**** Supplied records

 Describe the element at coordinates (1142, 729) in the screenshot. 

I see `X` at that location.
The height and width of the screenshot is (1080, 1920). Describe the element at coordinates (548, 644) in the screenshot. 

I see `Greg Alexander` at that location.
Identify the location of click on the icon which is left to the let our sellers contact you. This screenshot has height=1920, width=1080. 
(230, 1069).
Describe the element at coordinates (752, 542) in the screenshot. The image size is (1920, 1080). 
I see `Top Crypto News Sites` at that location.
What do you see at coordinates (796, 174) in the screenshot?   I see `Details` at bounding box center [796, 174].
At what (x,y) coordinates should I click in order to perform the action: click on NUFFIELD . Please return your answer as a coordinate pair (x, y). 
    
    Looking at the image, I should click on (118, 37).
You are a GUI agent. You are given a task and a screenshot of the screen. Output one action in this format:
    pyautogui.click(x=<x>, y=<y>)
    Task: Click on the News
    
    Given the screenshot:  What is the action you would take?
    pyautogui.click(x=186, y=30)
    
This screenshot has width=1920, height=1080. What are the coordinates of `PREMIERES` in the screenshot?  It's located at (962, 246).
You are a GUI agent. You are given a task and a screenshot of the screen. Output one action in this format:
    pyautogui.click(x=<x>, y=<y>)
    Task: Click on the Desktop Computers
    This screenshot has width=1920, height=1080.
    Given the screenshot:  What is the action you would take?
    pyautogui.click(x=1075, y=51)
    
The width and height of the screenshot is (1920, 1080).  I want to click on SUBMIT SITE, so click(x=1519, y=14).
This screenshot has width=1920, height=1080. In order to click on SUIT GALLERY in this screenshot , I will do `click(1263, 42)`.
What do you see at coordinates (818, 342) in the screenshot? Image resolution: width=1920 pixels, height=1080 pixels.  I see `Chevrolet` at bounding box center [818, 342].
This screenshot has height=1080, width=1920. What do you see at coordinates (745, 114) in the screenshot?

********

● Your instructions
Put the data above into a numbered list, from the line with "At what (x,y)" to the line with "This screenshot has width=1920, height=1080. What", both included, leaving out blank lines.

● Answer to the problem
1. At what (x,y) coordinates should I click in order to perform the action: click on NUFFIELD . Please return your answer as a coordinate pair (x, y). 
2.     Looking at the image, I should click on (118, 37).
3. You are a GUI agent. You are given a task and a screenshot of the screen. Output one action in this format:
4.     pyautogui.click(x=<x>, y=<y>)
5.     Task: Click on the News
6.     Given the screenshot:  What is the action you would take?
7.     pyautogui.click(x=186, y=30)
8. This screenshot has width=1920, height=1080. What are the coordinates of `PREMIERES` in the screenshot?  It's located at (962, 246).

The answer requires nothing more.